The Southeastern Conference has come up with a plan that makes some sense when it comes to playing football in this year of the COVID-19. Each team will play a 10- game schedule against conference opponents only. The plan, as it’s currently laid out, isn’t fair enough.
So here’s how it works when there’s not a global pandemic getting in the way of our lives:
Basics: The SEC is made up of 14 teams, which are broken into two divisions of 7 teams each. Each of the 7 teams play 8 conference games. This is how it usually works:
—Each team plays the 6 other teams in their division every year = 6 games
—Each team plays a permanent opponent from the other division every year = 1 game
—Each team plays a “home and home,” series against a team from the other division = 1 game
The current system leaves a team five potential SEC opponents who are not already on the schedule. For this weird 2020 season, it is from those five potential opponents that two additional SEC games will be scheduled.

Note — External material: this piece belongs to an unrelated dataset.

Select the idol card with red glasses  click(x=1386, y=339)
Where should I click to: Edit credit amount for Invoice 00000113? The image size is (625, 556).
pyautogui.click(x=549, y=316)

All of this will be determined by SEC Executive Associate Commissioner, Mark Womack. Whatever he comes up with must gain the approval of the SEC’s athletic directors.
WHO IS MARK WOMACK?
Womack has been employed by the SEC for longer than any current employee and was in the running to become commissioner when current commish Mike Slive retires. He has served as interim commissioner on a number of occasions, and according to a 2015 article in the New Orleans Times Picayune, “his areas of expertise are TV and bowl negotiations, and football scheduling.”
Great choice, right? Well…….maybe, if he wasn’t a graduate of the University of Alabama.
I’m not pointing fingers here, but a lot of people agree that Alabama gets preferential treatment by the SEC and his long-term, high-level presence on staff probably doesn’t help.
But, regardless of his alma mater, no decision such as this should be reached by any one man, even with approval by SEC athletic directors. It should be okay to work out when teams play, but not who those teams are.
There are just too many subjective elements that go into that decision making process.
THE ONLY FAIR WAY:
The only fair way to deal with the question of “who plays who” is to make it a true “luck of the draw” system. Here’s how I envision this system, using Arkansas as the example:
The five teams not currently on our schedule are Florida, Georgia, South Carolina, Kentucky and Vanderbilt. So, we will play one of these five teams in Fayetteville and a different one at their home field.
—Step One: Each team in each division picks one of 7 numbers out of a hat, with #1 getting first draw. So, let’s say Arkansas pulls #1 from the hat.
—Step Two: Florida, Georgia, Kentucky, South Carolina and Vanderbilt’s names are placed in a hat
—Step Three: Yurachek reaches in the hat — wearing a blindfold and a “V for Vendetta” mask — and draws South Carolina. So, Arkansas plays South Carolina in Fayetteville. Case closed.
When the next team from the West draws, South Carolina will not be in the hat because their “away” game has already been set.
The same process takes place in the East. The only exception is that when it becomes South Carolina’s turn to draws for their home game, Arkansas’ will not be in the hat because 1) we don’t want teams playing each other twice, and 2) it messes up the numbers in the system.
When drawing out of the hat comes back around to the West, the West team with the #2 draw will draw — blindfolded and masked, mind you — among their five potential opponents. The exception to this is if South Carolina is among their 5 potential opponents, they will draw from only 4 teams because SC is already set to play its away game at Arkansas.
By the end of the process, the #7 pick will only have one team left in the hat. At the end of the day, each team in the West will have blindly drawn a home opponent and will have been blindly picked as someone else’s home opponent in the East.
HERE’S THE DEAL:
This is not like a draft, or picking players for a kickball game like we did on the playground. This is a simple “blind” draw to determine who plays who. It does not take into account TV contracts, what is or is not best for a team on a potential national championship run, or any other factor.
Yes, it may be difficult to adapt the schedule to the system and working out TV contracts is supposedly one of Womack’s strengths. Let’s put the ball in his hands only after the opponents are set, not before.